[Dataset entries]
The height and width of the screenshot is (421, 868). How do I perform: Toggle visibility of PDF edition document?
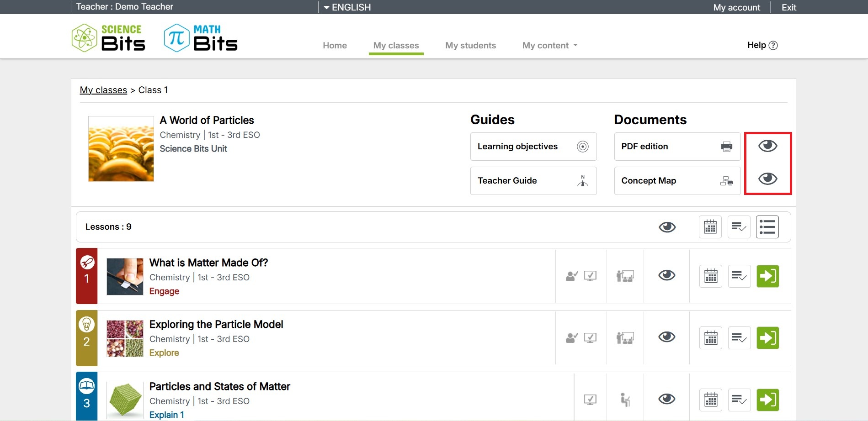coord(767,146)
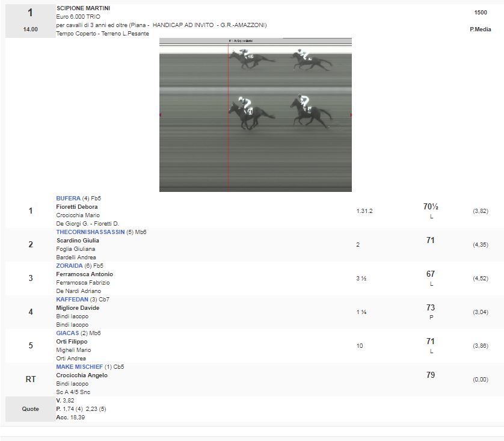
Task: Select jockey Ferramosca Antonio
Action: pyautogui.click(x=84, y=274)
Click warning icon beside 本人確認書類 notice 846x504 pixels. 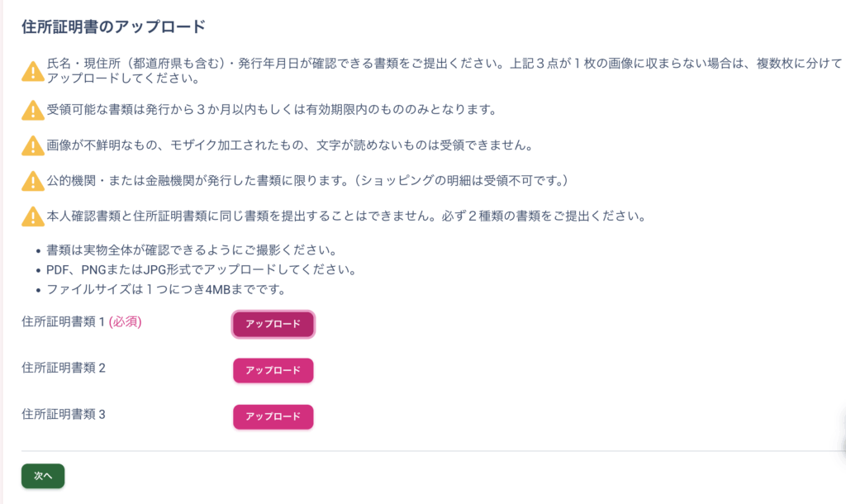point(32,216)
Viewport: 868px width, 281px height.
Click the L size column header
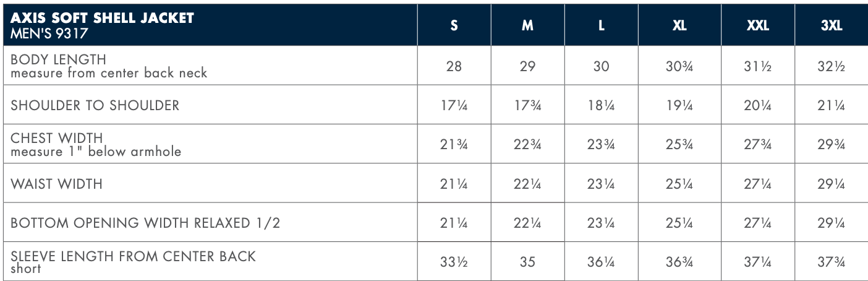pyautogui.click(x=601, y=27)
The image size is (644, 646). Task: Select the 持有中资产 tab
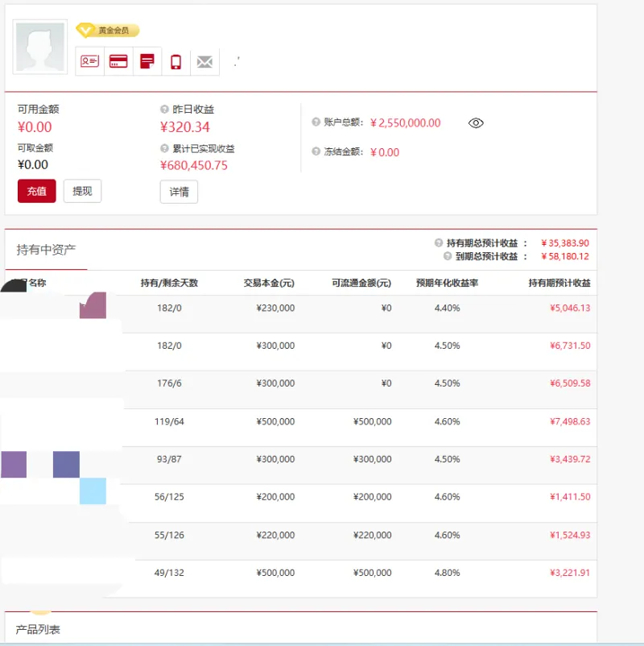point(46,251)
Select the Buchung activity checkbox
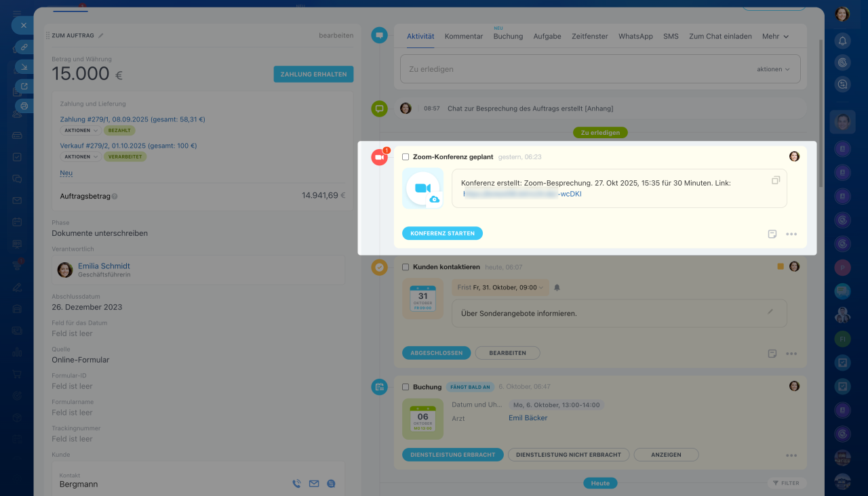Screen dimensions: 868x496 406,387
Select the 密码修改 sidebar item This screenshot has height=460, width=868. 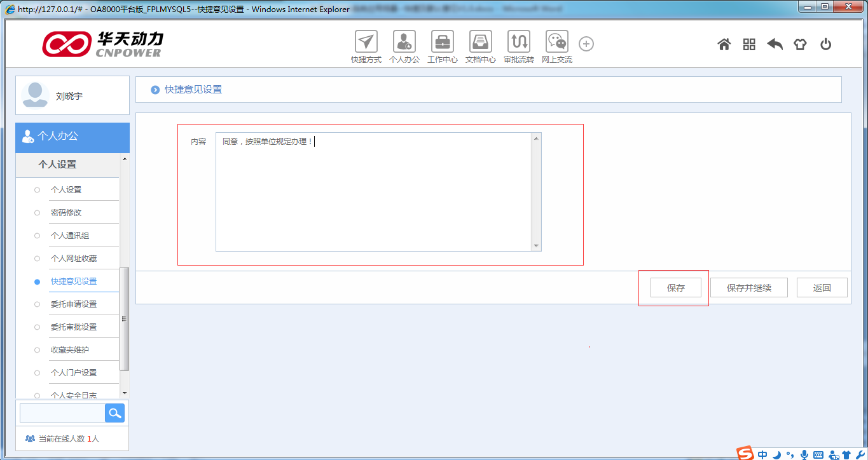(66, 213)
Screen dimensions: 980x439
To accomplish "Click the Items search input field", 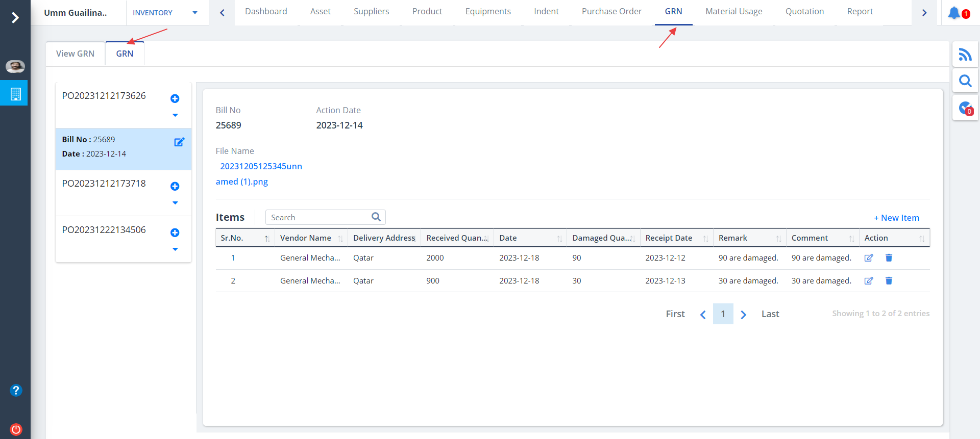I will click(319, 217).
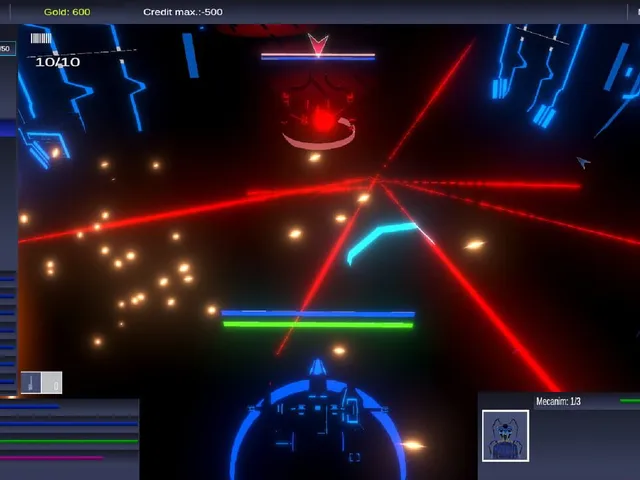This screenshot has height=480, width=640.
Task: Target the glowing red enemy core
Action: pos(322,120)
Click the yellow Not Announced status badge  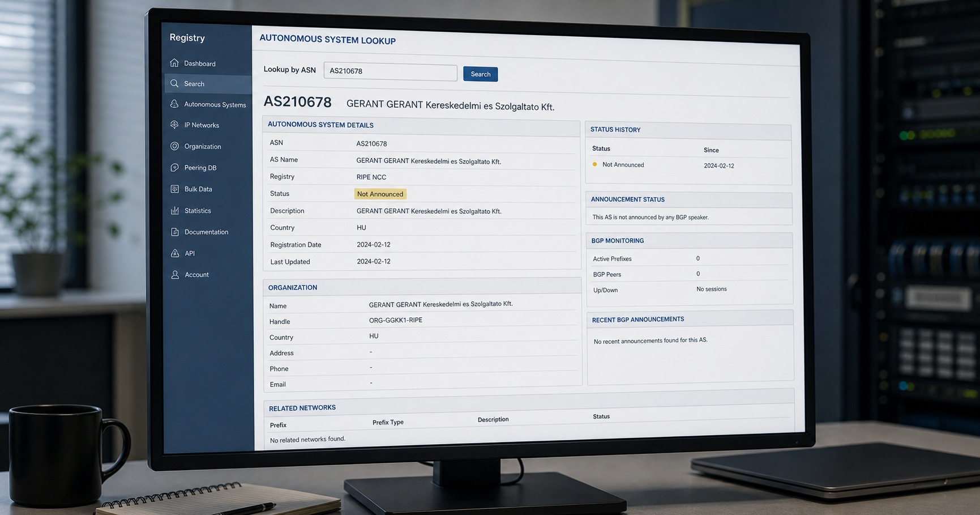[380, 194]
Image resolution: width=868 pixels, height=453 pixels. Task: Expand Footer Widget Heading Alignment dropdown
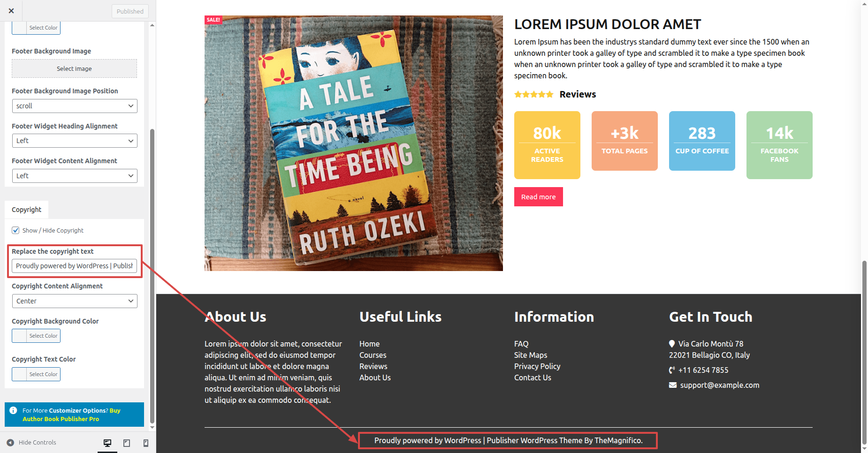coord(74,141)
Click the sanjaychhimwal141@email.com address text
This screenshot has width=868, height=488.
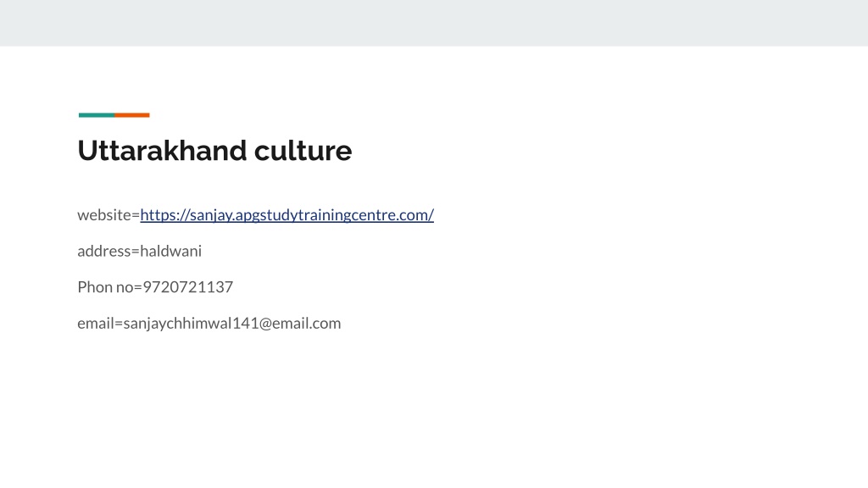tap(232, 323)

— TASK PROMPT —
Once the pictures are set aside, what is needed is the lines from the line with "Image resolution: width=868" through the end of the data, written out exactly and alone.

— SOLUTION TO THIS PROBLEM —
Image resolution: width=868 pixels, height=453 pixels. Task: Expand Footer Widget Heading Alignment dropdown
coord(74,141)
Click the sanjaychhimwal141@email.com address text
This screenshot has width=868, height=488.
tap(232, 323)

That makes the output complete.